Task directions -> Put the material from the line with "I will point(198,291)." up to and including the line with "[x=405, y=1050]" into a Markdown table with the columns Row and Text, where Row holds a running number and Text holds the line, skipping blank lines.
>> Start Materials provided
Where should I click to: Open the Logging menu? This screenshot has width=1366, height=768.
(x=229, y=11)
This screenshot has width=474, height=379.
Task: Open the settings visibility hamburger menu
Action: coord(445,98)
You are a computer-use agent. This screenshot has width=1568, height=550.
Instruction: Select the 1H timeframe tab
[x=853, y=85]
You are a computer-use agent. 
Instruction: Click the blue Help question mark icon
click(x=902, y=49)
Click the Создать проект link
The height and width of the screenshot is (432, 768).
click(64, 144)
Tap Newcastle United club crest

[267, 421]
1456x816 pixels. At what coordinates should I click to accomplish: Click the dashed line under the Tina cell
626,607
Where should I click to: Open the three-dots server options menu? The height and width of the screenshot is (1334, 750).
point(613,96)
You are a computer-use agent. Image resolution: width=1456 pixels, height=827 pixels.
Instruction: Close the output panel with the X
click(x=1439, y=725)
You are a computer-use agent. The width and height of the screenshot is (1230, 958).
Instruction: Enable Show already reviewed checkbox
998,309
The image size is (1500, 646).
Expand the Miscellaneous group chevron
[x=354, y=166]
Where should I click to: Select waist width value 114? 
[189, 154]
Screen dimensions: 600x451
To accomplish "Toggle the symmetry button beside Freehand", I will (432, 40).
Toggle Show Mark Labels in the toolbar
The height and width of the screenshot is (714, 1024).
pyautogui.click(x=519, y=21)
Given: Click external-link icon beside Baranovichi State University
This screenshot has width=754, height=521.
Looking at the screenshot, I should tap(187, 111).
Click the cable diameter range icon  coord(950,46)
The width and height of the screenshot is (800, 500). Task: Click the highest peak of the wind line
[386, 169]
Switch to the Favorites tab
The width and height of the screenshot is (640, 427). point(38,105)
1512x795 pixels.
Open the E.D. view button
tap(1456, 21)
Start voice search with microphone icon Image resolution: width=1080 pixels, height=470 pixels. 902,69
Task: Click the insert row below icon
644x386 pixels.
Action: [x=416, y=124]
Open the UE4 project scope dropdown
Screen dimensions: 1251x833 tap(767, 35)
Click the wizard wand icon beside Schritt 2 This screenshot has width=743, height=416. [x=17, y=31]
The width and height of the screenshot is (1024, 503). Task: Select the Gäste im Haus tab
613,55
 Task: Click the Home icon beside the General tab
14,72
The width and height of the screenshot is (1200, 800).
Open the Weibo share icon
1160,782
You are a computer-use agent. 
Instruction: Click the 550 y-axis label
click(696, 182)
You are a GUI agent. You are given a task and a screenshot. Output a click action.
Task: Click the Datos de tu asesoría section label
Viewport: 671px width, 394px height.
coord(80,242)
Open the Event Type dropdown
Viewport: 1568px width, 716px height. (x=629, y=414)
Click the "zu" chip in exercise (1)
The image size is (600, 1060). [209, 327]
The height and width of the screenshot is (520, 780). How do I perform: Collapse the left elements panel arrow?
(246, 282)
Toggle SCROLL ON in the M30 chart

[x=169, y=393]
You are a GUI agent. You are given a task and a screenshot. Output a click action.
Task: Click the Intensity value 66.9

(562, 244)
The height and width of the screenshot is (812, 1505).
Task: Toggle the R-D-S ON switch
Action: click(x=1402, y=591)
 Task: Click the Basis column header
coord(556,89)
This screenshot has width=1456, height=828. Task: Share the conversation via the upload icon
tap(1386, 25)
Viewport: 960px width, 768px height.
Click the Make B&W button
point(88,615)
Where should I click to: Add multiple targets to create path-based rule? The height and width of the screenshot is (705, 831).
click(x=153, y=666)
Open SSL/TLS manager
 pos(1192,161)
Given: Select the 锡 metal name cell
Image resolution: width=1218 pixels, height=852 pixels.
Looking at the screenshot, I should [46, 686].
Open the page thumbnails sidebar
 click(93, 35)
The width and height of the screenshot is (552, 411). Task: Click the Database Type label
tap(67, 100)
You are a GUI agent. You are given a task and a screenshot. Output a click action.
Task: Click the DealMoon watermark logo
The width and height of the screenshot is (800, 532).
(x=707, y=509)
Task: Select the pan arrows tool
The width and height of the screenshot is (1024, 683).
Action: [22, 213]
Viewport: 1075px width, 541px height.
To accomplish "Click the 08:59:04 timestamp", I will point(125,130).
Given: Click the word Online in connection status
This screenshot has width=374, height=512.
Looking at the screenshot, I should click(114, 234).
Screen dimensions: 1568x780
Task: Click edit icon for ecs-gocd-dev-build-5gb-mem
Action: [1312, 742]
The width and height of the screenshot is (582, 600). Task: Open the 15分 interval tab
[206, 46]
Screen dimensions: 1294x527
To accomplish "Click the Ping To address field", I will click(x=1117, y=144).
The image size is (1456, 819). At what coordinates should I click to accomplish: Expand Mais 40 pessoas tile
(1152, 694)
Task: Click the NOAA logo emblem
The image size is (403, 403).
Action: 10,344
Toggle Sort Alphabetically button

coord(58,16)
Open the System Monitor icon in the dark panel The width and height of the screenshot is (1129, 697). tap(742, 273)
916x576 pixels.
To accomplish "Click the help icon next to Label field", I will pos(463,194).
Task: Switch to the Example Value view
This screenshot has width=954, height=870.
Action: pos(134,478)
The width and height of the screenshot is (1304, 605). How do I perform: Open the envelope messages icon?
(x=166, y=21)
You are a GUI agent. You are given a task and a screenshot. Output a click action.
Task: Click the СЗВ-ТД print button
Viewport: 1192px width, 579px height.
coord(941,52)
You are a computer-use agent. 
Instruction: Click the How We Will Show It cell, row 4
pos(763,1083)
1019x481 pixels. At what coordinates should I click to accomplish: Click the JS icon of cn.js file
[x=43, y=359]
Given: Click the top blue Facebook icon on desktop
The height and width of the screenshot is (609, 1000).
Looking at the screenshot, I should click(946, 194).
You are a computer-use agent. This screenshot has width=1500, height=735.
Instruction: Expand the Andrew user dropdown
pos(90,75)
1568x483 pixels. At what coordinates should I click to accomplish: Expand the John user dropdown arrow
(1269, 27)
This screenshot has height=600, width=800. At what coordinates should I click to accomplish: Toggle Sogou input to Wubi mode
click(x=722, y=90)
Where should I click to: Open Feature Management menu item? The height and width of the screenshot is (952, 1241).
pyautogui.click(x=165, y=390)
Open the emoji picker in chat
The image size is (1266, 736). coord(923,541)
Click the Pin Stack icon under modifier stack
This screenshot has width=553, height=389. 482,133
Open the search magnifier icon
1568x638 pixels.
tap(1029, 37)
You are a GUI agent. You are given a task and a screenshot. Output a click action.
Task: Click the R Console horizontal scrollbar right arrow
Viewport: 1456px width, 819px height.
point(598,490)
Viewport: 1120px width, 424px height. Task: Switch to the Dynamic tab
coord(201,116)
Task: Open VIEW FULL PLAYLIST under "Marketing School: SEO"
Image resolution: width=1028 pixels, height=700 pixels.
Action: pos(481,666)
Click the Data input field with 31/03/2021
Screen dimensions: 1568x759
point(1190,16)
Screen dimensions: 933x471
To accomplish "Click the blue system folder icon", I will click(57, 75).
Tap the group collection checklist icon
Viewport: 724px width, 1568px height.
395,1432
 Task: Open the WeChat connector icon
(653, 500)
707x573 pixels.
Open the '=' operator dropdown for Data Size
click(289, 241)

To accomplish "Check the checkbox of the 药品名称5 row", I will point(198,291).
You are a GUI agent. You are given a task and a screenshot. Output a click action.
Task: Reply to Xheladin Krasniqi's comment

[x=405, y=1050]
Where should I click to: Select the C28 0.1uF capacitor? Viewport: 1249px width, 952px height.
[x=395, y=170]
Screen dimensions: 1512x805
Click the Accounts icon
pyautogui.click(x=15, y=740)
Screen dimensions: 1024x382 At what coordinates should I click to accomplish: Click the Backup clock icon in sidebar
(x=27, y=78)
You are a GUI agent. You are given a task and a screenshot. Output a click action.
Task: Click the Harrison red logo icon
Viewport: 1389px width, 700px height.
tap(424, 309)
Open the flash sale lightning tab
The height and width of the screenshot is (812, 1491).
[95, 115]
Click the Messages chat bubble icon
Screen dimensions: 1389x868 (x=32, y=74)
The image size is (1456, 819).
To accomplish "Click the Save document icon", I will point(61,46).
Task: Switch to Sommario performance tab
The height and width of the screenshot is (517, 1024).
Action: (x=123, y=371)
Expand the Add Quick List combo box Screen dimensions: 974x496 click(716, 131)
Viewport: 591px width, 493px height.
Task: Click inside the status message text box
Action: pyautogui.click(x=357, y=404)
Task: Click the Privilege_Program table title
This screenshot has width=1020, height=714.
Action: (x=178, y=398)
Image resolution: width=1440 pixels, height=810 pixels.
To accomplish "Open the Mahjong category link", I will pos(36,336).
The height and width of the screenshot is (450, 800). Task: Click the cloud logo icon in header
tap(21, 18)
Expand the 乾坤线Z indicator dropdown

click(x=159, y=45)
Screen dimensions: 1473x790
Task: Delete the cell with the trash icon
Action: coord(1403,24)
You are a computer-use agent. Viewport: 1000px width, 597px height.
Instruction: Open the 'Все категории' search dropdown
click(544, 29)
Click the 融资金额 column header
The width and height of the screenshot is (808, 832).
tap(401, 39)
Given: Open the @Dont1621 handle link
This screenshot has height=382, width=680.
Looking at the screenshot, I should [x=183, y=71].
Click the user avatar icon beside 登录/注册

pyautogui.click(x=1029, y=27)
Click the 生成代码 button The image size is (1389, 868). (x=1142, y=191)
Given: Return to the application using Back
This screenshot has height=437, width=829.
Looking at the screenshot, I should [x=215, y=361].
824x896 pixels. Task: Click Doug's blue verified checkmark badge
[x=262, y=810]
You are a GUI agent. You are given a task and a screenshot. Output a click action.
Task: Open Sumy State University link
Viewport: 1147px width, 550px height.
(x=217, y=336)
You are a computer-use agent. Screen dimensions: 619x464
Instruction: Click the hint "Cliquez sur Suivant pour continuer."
>> End Materials provided
Solution ->
| Row | Text |
|---|---|
| 1 | To accomplish "Check the checkbox of the 药品名称5 row", I will point(198,291). |
| 2 | You are a GUI agent. You are given a task and a screenshot. Output a click action. |
| 3 | Task: Reply to Xheladin Krasniqi's comment |
| 4 | [x=405, y=1050] |